Critics argue that the FTC needs to go beyond enforcing COPPA by cracking down on the sources of data that feed into the larger ecosystem. Many children’s websites and apps contain code that enable the sharing of user data with brokers. The tracking technology, known as an SDK, or software development kit, is intentionally embedded by web developers in order to monetize user data.
Angela Campbell, professor of law at Georgetown University, has argued for more enforcement and an update to the current law to make it easier for regulators to create clear rules to protect children from targeted data collection and advertising. Campbell noted that OpenX’s many partners also could have been targeted by regulators.
“I have a children’s app, if it’s a child-directed app and I’m the app developer, and I use an SDK from OpenX, I’m responsible,” noted Campbell. “This whole bidding process and advertising process is not transparent so the public doesn’t know about it. The FTC has not enforced this COPPA law very much at all.”
News outlets are also implicated. Although major media publications say they are not intentionally selling children’s data to OpenX and other brokers, these statements are largely expressions of plausible deniability rather than affirmative knowledge.
Unlike products and services which are specifically targeted at children, which are required under federal COPPA guidelines to collect age information, media sites are not required to verify the age of users as their products are primarily directed at adult audiences. This means that by default, news media sites assume all readers are adults and treat the data of all visitors the same, so children’s data is almost certainly provided to brokers — it just isn’t labeled as such.

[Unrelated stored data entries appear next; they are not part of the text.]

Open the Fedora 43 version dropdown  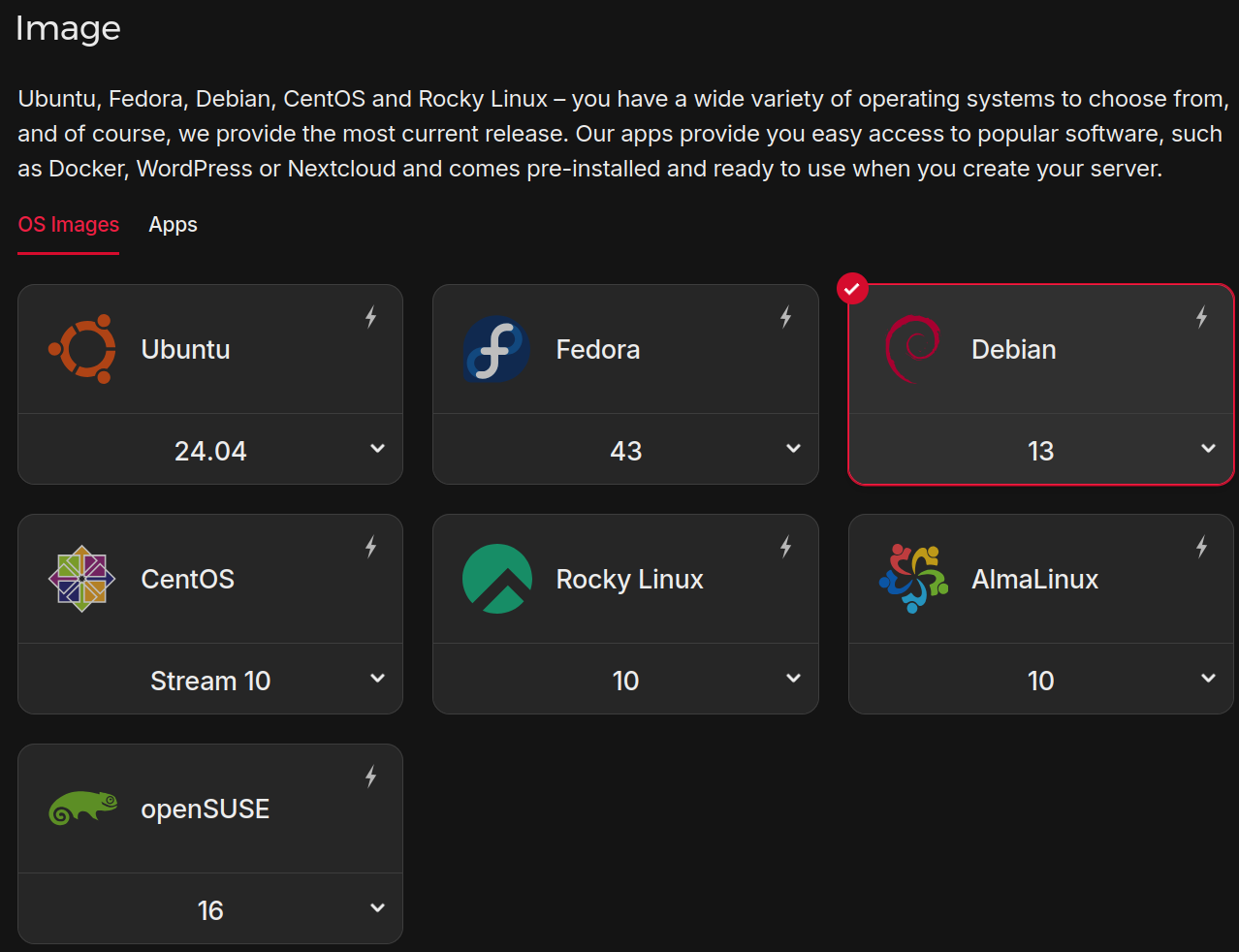(793, 449)
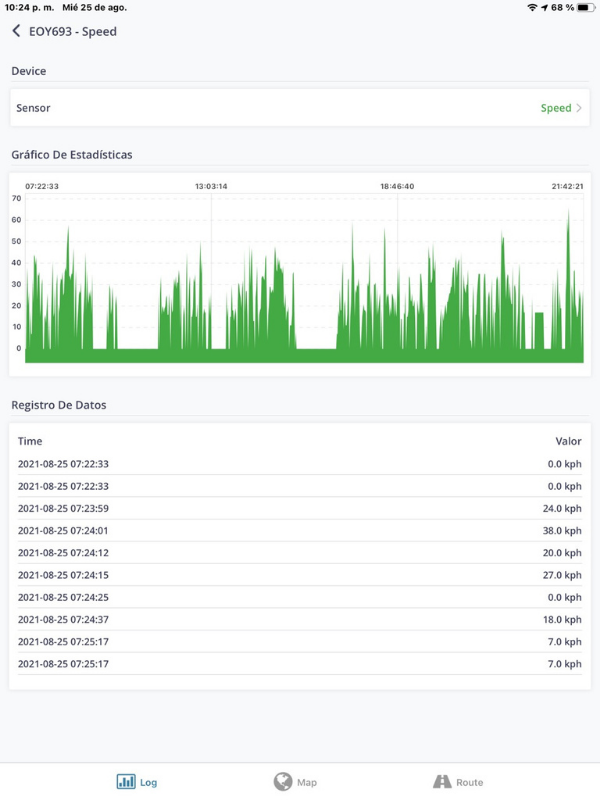
Task: Tap the EOY693 - Speed title
Action: tap(73, 32)
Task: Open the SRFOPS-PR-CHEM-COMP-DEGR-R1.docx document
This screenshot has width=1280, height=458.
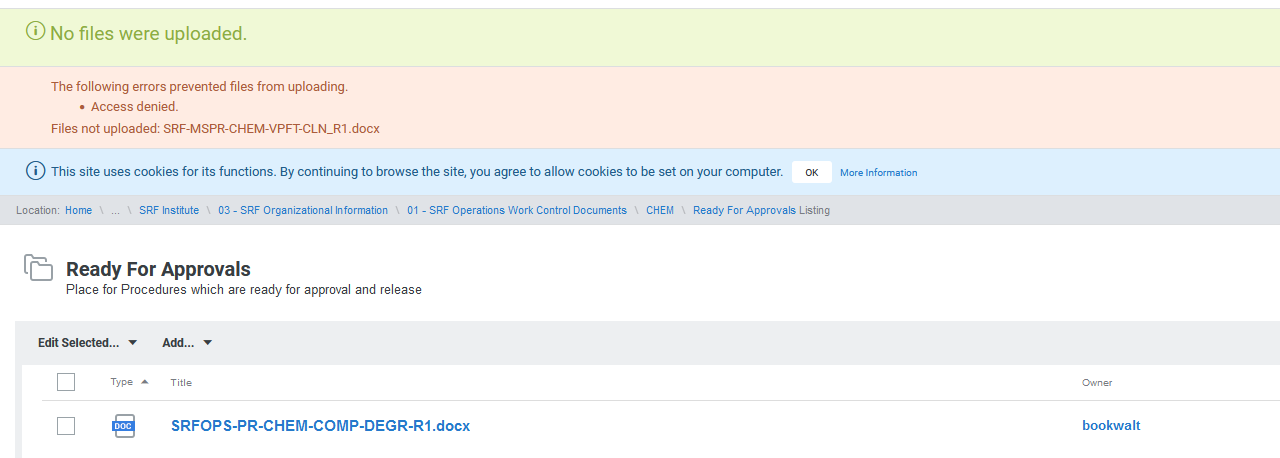Action: [x=320, y=426]
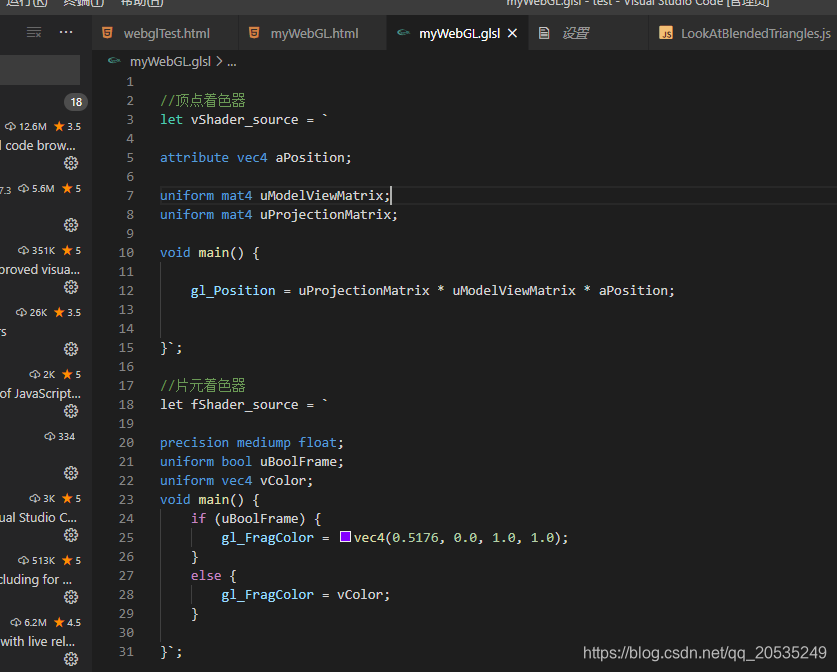This screenshot has height=672, width=837.
Task: Click the collapse list icon in the sidebar header
Action: pos(33,31)
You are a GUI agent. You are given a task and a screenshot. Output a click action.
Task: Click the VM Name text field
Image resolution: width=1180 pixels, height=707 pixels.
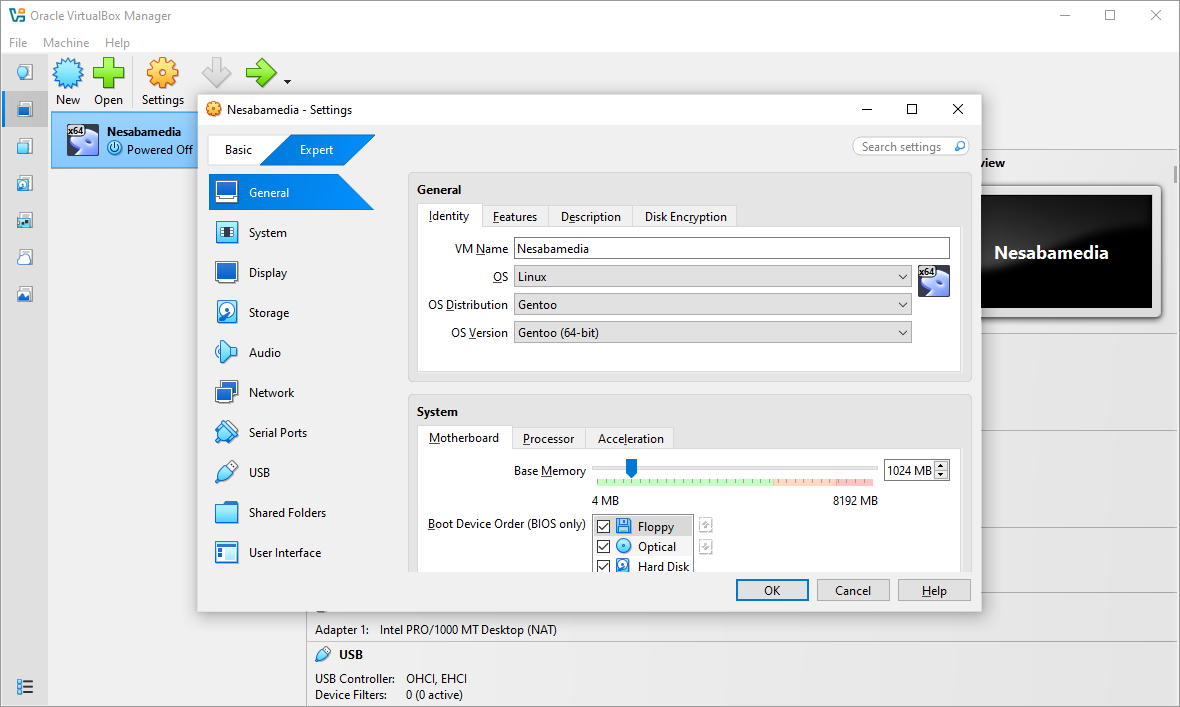point(731,249)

Even news media sites with student sections, such as CNN Student News, which describes itself as “ten-minute, commercial-free, daily news program designed for middle and high school classes” do not consistently collect age information, thereby following the media industry standard assumption that readers are adults.
Due to this lack of verification, CNN’s parent company WarnerMedia has a privacy policy that simply states “on most Sites, we do not knowingly collect information from children,” while still sending data to ad brokers without verification.
The near-unavoidable nature of online surveillance has presented similarly thorny issues for other privacy-centric organizations. Last year, Ashkan Soltani, a prominent privacy advocate, noted that the American Civil Liberties Union used many of the very data trackers the group has long critiqued. The ACLU shared personally identifiable information with third parties such as Facebook, including names, email addresses, phone numbers, and ZIP codes.
The decision to use the tracking technology was made by the ACLU’s fundraising and advocacy team, not its legal department, which often does not work in tandem, noted Catherine Crump, a former ACLU attorney who now leads the Samuelson Law, Technology & Public Policy Clinic at the University of California’s Berkeley School of Law.
This is all the more reason, advocates say, to focus on broad reform rather than simply highlighting cases of individual bad actors.
“There’s a tendency to focus on individual narratives even in the face of systemic problems,” said Alan Butler, the president of Electronic Privacy Information Center, who favors universal opt-out solutions for users and strict rules on so-called secondary collection of data.
“It’s not a solution to just bring a fine or enforcement when there is surveillance advertising happening up and down the stack and throughout the ecosystem,” added Butler.
The bigger question for the media might be, how do we create a free press that isn’t reliant on mass data collection?
“Does the free internet mean an internet dominated by surveillance and manipulation?” asked Chester, of Center for Digital Democracy. “What does it mean that the only way to have an independent news media is to have this kind of surveillance system? Those issues [have] not been covered by the press.”